Avec le cinéma, et une dose de porno, c’est l’autre socle historique de la chaîne cryptée : le sport. À sa création, en 1984, on s’abonnait pour ce qu’on appelait encore la Division 1, le championnat de France de foot. La Ligue 1 aujourd’hui. Au fil des années, et au gré des ventes des droits de diffusion, de plus en plus onéreux, Canal + s’est arrogé la retransmission de toutes les plus importantes compétitions, dans tous les sports (tant que la législation le lui permet, puisqu’un décret de la loi audiovisuelle impose la diffusion en clair et donc gratuite – si l’on ne tient pas compte de la redevance – de compétitions internationales comme le Tour de France, les Jeux olympiques, la Coupe du monde ou le Championnat d’Europe de foot). Le foot d’abord, national et européen, donc, puis le basket, avec la NBA (le basket américain), et le rugby, avec son championnat de France, le Top 14.

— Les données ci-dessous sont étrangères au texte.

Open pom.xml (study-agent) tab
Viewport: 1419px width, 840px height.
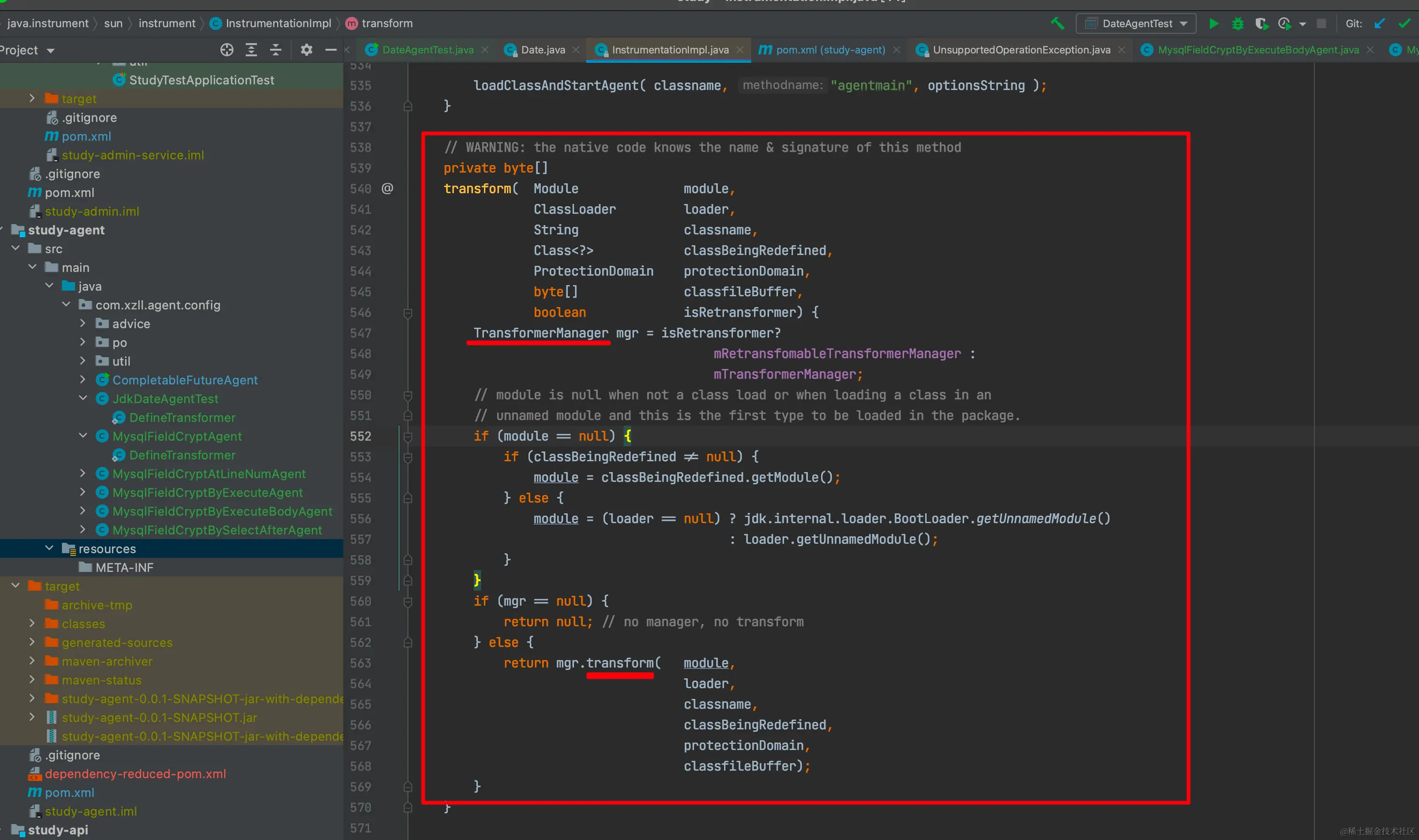tap(830, 50)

L’arrivée de la chaîne BeIn Sports a bouleversé la donne en raison de la surenchère des droits de diffusion. Sous la houlette de Charles Biétry (l’ancien directeur des sports de Canal + de 1984 à 1998), la chaîne qatarie a commencé par s’installer en 2012 en raflant quelques matches de Ligue 1, ceux du vendredi soir et du dimanche après-midi, avant d’investir dans les championnats italien et espagnol, le rugby à XIII, chipant au passage la NBA à son concurrent. En moins de quatre ans, BeIn Sports a conquis tous les terrains, toutes les surfaces. Canal + a dû céder huit matchs de Ligue 1 et une grosse partie de la Ligue des champions, le championnat espagnol, le tournoi de tennis de Wimbledon, l’Euroligue de basket, la Ligue de diamant de l’athlétisme, les affiches européennes de rugby, et les compétitions masculines et féminines de handball. Bref, il ne lui reste que le golf, le Top 14, la Coupe de l’America, le foot anglais et deux matchs de foot de Ligue 1. C’est peu si l’on s’abonne à Canal + seulement pour le sport, à raison de 42 euros par mois, contre 13 euros pour BeIn Sports, comptant déjà 2,5 millions d’abonnés.

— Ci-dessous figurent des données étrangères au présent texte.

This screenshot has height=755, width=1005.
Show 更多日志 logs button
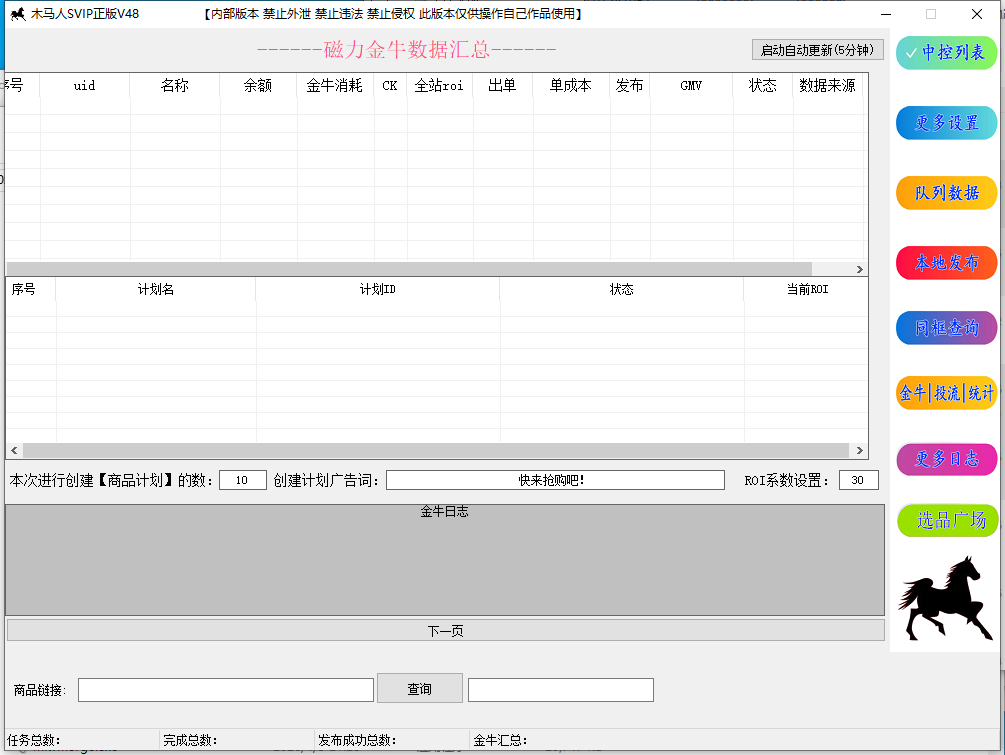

Dernier coup dur : en novembre dernier, la chaîne cryptée a perdu la retransmission du foot anglais, le plus sollicité et le plus spectaculaire, la Premier League, au profit d’un nouveau venu sur le marché, SFR, propriété de Patrick Drahi (pour 300 millions d’euros !), qui entend remplir ses tuyaux à la rentrée prochaine avec cinq chaînes dédiées au sport. Vu le contexte, on comprend dès lors que le groupe Canal tente maintenant un rapprochement avec BeIn Sports, en mettant sur la table 1,5 milliard d’euros sur cinq années, pour une distribution exclusive sur CanalSat. Un rapprochement qui doit être validé par l’Autorité de la concurrence. « Il faut que l’arbitrage sur ce point soit rendu d’ici à l’été », a déclaré Vincent Bolloré. Dans ce sens, la menace de fermeture n’est pas autre chose qu’un coup de bluff sur l’exécutif pour obtenir l’aval de l’Autorité.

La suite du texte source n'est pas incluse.